About this task |
Among the lines below, which ones contain the word "target"? Copy every such line.

Data shown |
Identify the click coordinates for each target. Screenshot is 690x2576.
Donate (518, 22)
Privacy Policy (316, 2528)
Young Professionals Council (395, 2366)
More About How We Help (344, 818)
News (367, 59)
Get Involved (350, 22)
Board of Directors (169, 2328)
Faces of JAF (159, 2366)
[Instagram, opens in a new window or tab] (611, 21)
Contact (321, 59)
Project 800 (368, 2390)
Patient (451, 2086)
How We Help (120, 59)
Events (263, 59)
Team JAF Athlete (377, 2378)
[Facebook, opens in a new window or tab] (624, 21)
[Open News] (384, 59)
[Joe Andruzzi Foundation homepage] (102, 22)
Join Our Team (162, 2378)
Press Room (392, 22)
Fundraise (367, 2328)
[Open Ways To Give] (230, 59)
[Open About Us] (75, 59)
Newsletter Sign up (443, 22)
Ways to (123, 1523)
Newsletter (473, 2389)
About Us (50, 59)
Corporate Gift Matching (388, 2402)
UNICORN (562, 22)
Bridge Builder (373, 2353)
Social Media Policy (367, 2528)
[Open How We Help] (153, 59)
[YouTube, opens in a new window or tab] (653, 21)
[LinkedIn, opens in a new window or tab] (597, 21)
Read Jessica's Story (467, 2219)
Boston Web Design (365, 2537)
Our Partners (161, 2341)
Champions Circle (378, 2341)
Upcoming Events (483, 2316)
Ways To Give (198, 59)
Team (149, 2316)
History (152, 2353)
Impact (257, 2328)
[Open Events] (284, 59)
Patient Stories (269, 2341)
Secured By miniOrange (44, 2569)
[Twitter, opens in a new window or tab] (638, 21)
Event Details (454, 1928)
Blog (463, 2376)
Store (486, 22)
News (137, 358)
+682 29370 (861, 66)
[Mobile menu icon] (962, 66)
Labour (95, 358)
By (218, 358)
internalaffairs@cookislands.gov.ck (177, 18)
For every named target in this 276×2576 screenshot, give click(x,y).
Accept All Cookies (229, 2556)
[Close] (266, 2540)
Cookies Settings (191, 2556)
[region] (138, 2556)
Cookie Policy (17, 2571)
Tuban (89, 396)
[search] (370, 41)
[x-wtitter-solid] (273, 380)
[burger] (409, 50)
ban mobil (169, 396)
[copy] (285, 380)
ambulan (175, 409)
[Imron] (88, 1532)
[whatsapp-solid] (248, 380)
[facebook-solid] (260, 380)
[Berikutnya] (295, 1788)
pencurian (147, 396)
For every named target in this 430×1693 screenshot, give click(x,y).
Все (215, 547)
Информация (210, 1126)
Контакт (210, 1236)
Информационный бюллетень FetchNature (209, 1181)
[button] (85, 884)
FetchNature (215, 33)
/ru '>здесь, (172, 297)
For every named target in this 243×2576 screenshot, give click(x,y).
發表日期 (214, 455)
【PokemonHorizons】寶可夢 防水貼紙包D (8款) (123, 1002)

Result for this task |
Identify the click coordinates for each target. Screenshot is 690x2576.
For every named target in this 276×2576 screenshot, give click(x,y).
For every named target in this 430×1693 screenshot, give click(x,y).
For every named target in this 243×2576 screenshot, give click(x,y).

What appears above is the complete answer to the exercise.